▸ **Action item**
Restate exactly, and only, the lines from the one with "You are a GUI" through the end of the data, with both of those end lines kept. Drop any pictures.

▸ **Extracted entries**
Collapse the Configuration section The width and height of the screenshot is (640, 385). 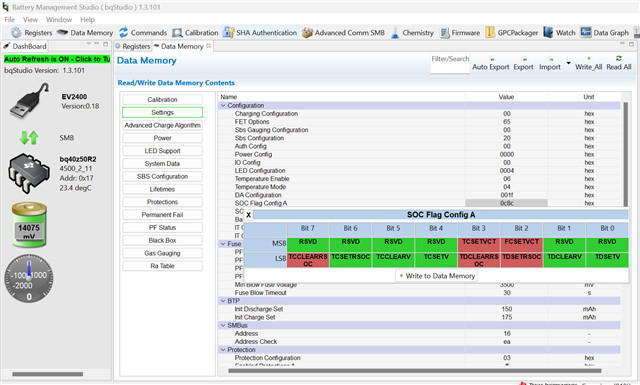click(223, 105)
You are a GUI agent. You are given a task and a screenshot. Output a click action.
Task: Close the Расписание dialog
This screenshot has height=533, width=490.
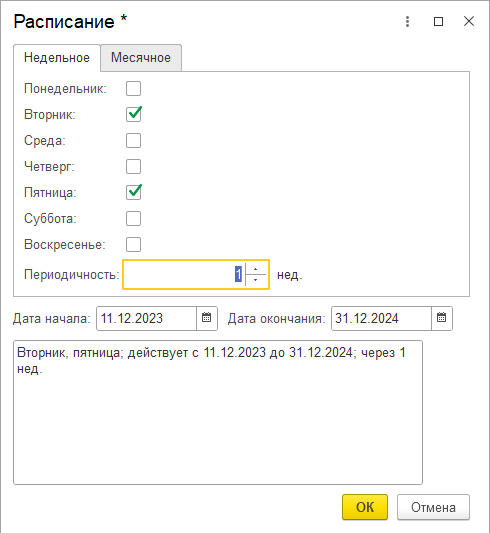(469, 21)
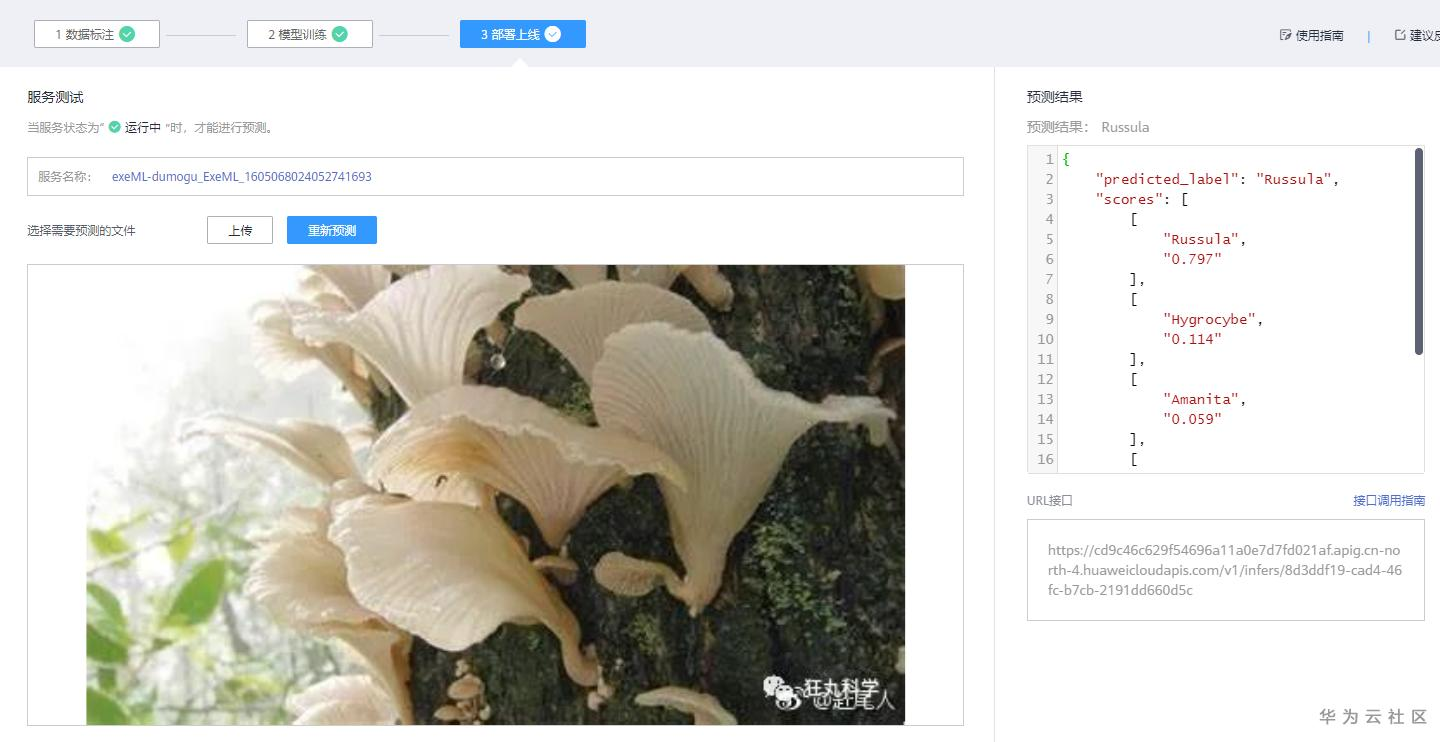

▸ **Response to this task**
You are a GUI agent. You are given a task and a screenshot. Output a click action.
Task: Close the Расписание dialog
This screenshot has height=533, width=490.
(469, 21)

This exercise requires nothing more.